The Archers could hardly be identified by any one thing in particular, if anything, they are defined by their ambition. Not every film works, but the ones that do, work marvelously. To once again borrow from Scorsese, “They were the most successful experimental filmmakers.” They were experimental, but they were also very serious filmmakers. While trying to convince Wendy Hiller to take the part of Edith Hunter/Barbara/Angela (the role would later go to Deborah Kerr after Hiller became pregnant) in The Life and Death of Colonel Blimp (1942), Powell sent her a letter that opens with a manifesto of sorts that clearly shows the two mean business:
One, we owe allegiance to nobody except the financial interests which provide our money; and, to them, the sole responsibility of ensuring them a profit, not a loss.
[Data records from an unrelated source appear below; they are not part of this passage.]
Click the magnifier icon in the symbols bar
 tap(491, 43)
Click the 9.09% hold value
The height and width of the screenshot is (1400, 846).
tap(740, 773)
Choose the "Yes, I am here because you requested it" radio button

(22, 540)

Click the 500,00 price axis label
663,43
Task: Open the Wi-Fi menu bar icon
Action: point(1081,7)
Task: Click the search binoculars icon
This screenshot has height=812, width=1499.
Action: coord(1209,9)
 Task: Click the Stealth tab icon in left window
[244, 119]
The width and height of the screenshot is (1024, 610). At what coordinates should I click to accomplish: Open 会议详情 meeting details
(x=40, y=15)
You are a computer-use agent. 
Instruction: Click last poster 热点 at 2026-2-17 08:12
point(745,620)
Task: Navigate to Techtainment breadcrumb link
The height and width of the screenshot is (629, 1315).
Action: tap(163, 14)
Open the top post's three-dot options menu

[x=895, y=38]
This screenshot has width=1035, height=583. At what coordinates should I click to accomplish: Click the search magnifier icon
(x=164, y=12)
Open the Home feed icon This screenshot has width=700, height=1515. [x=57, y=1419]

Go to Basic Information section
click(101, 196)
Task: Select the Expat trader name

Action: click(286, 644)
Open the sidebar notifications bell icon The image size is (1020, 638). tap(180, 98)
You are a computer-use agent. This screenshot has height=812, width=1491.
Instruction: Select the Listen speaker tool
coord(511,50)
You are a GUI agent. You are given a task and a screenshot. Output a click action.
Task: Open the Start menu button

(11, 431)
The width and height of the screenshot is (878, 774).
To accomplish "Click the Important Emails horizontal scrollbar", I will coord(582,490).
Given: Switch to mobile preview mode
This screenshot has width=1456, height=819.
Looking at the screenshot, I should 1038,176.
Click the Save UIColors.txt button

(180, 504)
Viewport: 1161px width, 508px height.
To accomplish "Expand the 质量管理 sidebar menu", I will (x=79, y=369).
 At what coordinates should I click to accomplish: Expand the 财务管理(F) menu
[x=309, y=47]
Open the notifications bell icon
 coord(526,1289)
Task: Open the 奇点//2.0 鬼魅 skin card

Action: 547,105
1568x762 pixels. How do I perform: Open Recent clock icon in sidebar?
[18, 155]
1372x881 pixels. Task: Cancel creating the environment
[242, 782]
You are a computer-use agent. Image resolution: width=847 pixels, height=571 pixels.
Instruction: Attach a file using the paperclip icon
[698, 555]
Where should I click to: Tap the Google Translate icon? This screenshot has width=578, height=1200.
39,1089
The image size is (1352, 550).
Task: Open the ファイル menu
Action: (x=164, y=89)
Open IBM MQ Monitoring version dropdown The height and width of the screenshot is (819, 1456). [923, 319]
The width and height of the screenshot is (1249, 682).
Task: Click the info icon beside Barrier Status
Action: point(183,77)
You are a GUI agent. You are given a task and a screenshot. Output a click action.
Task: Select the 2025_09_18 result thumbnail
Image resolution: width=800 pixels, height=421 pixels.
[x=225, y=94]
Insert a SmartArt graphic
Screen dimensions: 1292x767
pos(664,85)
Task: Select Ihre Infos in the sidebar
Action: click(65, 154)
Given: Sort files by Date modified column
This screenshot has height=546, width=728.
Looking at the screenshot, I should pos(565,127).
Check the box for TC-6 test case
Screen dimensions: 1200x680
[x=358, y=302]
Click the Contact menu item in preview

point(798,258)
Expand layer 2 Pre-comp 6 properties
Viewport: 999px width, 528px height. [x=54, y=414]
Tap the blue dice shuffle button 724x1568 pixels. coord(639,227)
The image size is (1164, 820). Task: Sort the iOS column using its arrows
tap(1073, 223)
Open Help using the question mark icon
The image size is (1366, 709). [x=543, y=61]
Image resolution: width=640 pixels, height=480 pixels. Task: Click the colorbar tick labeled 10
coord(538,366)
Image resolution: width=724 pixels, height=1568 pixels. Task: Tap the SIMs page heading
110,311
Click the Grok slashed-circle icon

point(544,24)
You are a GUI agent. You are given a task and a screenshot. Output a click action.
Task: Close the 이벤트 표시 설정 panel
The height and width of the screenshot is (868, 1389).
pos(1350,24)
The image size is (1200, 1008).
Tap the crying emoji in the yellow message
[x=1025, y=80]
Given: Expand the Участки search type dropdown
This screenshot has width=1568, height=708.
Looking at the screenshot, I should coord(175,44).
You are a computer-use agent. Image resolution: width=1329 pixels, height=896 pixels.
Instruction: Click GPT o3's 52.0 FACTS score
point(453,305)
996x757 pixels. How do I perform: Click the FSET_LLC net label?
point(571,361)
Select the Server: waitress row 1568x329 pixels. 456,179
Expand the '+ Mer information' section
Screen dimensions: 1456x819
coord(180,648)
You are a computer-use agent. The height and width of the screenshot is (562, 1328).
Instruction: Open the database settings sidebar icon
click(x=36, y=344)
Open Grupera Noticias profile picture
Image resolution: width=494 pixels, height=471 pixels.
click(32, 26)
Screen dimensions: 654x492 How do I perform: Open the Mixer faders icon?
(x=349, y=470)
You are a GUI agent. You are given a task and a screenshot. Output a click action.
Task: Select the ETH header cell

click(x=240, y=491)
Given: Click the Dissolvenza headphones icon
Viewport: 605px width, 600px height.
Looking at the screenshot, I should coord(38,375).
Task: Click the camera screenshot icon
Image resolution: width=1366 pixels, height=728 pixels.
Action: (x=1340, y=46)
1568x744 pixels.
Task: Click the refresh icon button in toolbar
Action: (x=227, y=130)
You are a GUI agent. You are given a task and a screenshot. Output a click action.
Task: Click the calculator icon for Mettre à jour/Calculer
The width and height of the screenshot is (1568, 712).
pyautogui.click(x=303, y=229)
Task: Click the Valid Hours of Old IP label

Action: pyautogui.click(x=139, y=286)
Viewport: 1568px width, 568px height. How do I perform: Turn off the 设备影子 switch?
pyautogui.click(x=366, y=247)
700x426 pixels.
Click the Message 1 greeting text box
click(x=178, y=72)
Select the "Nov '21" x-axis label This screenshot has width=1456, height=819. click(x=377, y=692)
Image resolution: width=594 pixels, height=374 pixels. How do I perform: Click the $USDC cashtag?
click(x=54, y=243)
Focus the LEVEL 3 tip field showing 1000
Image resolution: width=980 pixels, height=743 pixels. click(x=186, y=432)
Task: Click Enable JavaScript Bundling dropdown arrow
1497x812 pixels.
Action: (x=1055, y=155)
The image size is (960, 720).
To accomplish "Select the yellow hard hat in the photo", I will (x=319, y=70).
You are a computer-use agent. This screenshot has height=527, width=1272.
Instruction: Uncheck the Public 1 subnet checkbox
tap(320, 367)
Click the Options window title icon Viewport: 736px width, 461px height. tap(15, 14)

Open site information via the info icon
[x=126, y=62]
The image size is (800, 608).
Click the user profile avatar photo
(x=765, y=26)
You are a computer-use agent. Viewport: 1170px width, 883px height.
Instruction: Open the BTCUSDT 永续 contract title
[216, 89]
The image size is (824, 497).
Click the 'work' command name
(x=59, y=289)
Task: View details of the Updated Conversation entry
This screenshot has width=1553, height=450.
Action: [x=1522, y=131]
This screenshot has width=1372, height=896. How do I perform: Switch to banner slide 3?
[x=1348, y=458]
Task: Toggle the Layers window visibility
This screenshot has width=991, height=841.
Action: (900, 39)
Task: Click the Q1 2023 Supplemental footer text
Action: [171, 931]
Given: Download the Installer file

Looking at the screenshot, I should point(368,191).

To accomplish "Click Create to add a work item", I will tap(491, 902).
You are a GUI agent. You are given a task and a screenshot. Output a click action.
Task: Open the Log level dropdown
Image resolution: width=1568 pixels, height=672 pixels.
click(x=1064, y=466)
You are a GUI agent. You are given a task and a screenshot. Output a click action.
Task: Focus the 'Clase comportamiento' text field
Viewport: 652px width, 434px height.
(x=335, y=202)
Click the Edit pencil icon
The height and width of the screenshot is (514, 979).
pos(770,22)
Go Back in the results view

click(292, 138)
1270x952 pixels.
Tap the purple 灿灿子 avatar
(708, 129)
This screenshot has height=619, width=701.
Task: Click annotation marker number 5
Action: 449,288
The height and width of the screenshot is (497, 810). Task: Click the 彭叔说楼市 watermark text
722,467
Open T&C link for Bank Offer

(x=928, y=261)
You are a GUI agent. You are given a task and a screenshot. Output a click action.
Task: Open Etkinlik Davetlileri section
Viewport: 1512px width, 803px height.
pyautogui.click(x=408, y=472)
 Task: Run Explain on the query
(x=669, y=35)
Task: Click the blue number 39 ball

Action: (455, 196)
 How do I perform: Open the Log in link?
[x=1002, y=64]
Two, every single foot in our films is our own responsibility and nobody else’s. We refuse to be guided or coerced by any influence but our own judgement.
Three, when we start work on a new idea we must be a year ahead, not only of our competitors, but also of the times. A real film, from idea to universal release, takes a year. Or more.
Four, no artist believes in escapism. And we secretly believe that no audience does. We have proved, at any rate, that they will pay to see the truth, for other reasons than her nakedness.
Five, at any time, and particularly at the present, the self-respect of all collaborators, from star to prop-man, is sustained, or diminished, by the theme and purpose of the film they are working on. They will fight or intrigue to work on a subject they feel is urgent or contemporary, and fight equally hard to avoid working on a trivial or pointless subject. And we agree with them and want the best workmen with us; and get them. These are the main things we believe in. They have brought us an unbroken record of success and a unique position. Without the one, of course, we should not enjoy the other very long. We are under no illusions. We know we are surrounded by hungry sharks. But you have no idea what fun it is surf-bathing, if you have only paddled, with a nurse holding on to the back of your rompers.
We hope you will come on in, the water’s fine. (Ian Christie, ed. The Life and Death of Colonel Blimp, Faber and Faber, London: 1994. Pages 16-17)
Under the banner of The Archers, Powell and Pressburger would make a series of complex and fascinating films, none of which were concerned with British realism, the typical fare at the cinemas then. In fact, the two of them strove to work against British manners and realism, as seen in one of their greatest works, The Life and Death of Colonel Blimp. In an interview with Kevin Gough-Yates in 1973, Powell sums up his personal philosophy of filmmaking, “To me, films are images – thousands and thousands of images with different textures and things. So naturalism has never interested me.” Powell was more vocal in this manner than Pressburger, but considering that Pressburger was responsible for coming up with these magical ideas, it can assumed that it was of equal importance as well. Consider the ballet of The Red Shoes that appears halfway through the film of the same name, it is a subjective look at the mind space of the dancer. The same could be said of David Farrar’s battle with the whiskey bottle in The Small Back Room (1949). Surrealism, expressionism, impressionism, call it what you will, the audiences loved it all the same. The critics didn’t and Powell & Pressburger were left out in the cold for many years until they were rediscovered by the film brats of The New American Cinema.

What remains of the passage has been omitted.